Gezicht op het dorpsplein vanaf de Rocca
Daarna zijn we weer de enige bezoekers. Later komen we nog een jongeman tegen die van alles loopt te fotograferen en ook spullen bij zich blijkt te hebben om te schetsen en te tekenen. Maar drukker gaat het niet worden. Ook in het uit de kluiten gewassen kasteel zijn we de enige klanten, en wel (volgens de kaartjes) betalende bezoekers nummer 9316 en 9317. Voor een kasteel dat in 2008 na een iets te ingrijpende restauratie (waarin ook enkele twijfelachtige ingrepen van eerder herstel zijn gecorrigeerd) zijn poorten weer opende lopen de bezoekersaantallen niet over. Het meisje dat ons de kaartjes verkoopt leeft en beweegt gelukkig nog als we binnenkomen.
 
Waarom is het toch zo rustig hier? Dat vragen we ons af als we door de imposante ruimten dwalen en heel veel treden beklimmen om op het panoramisch dakterras uit te komen. Waarom voor heel veel geld een kasteel opknappen om er vervolgens zo weinig mee te doen? Maar (trouwens) wat een verademing na de Disneyland-transformatie van het een stukje verder gelegen kasteel van Gradara, waarin op Amerikaanse wijze de hele boel is herbouwd met moderne baksteen en het dorpje eromheen tot een soort bazaar is omgetoverd. Daarheen worden dag en nacht (vooruit: avond) bussen vol toeristen uit Rimini naar toe gesjouwd, terwijl het nota bene in de buurregio Marche ligt, dus eigenlijk van de concurrent is. En bovendien maar een klein beetje kwaaiekoppig, want Pandolfo werd er in 1463 uitgesodemieterd.
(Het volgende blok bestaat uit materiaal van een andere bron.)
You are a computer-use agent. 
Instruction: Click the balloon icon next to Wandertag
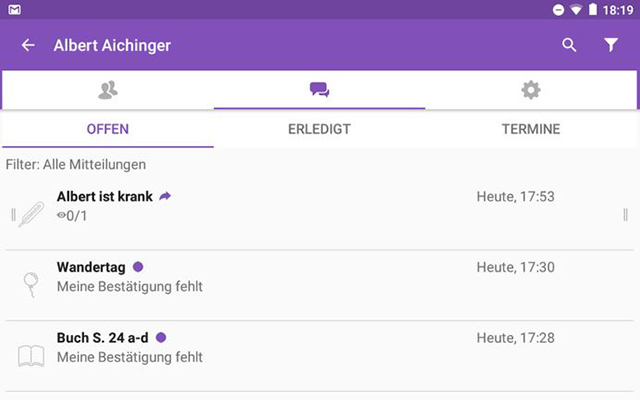point(31,284)
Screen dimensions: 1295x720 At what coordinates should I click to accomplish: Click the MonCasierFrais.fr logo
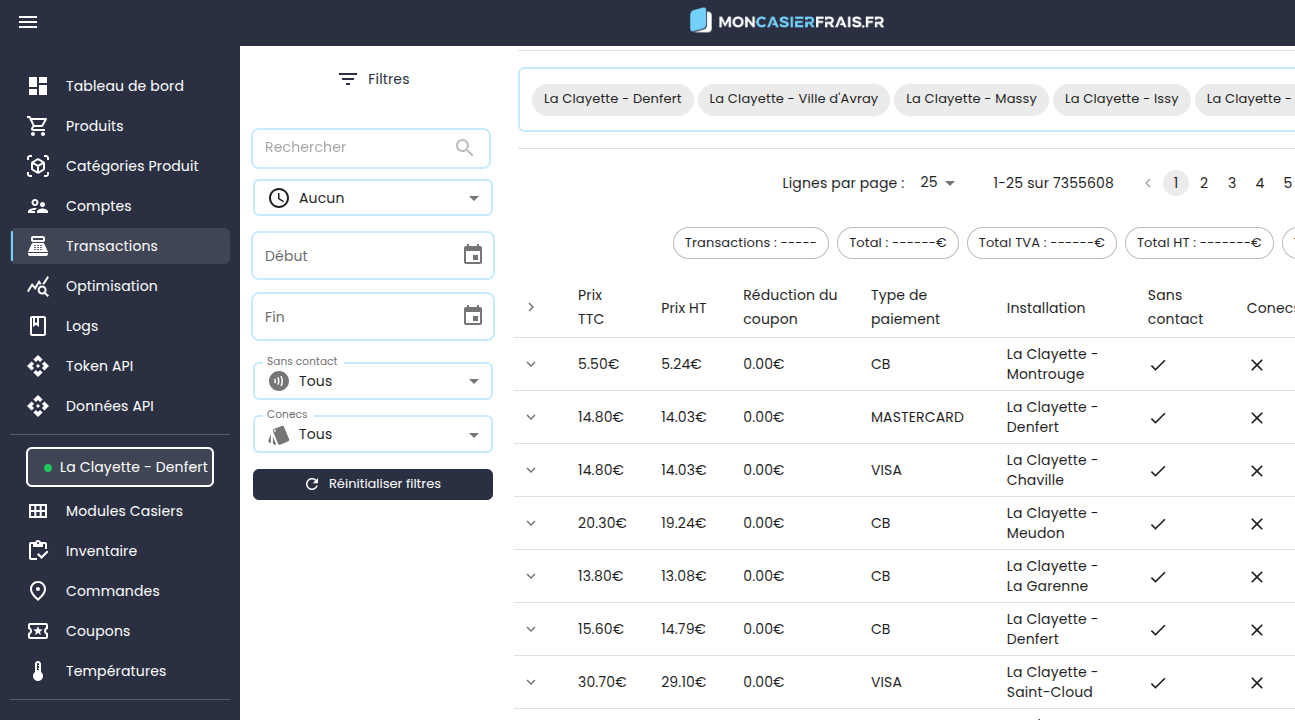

Dus dat is wel een klein raadsel: hoe oprecht is die Riminese kwaaiekop-adoratie eigenlijk? Wat houdt de provincie bijvoorbeeld tegen om alle dagen busladingen toeristen naar boven te rijden? We kunnen wel een paar argumenten bedenken. In de eerste plaats ontbreken de winkeltjes met overbodige waar, want de gemiddelde Rimini-ganger houdt niet van kunst, cultuur en geschiedenis, maar van shoppen. In de tweede plaats valt er geen bus met goed fatsoen het steile weggetje naar Montefiore op te krijgen. In de derde plaats moet er ook compassie zijn voor de waterbehoeften van de fietsende oudere man met overgewicht. De toegang tot de dorpspomp mag niet door busvervoerde meutes in het gedrang komen. 
En in de vierde plaats is het kwaaiekoppen-bezit van Montefiore al even beperkt als dat van Gradara, want Pandolfo werd in 1462 ook uit Montefiore Conca geknikkerd. Over alternatieve feiten gesproken. Sic transit gloria mundi! 

Met een gerust gemoed hebben betalende bezoekers nummer 9316 en 9317 Montefiore Conca dan ook in de rustige marge van de geschiedenis achtergelaten.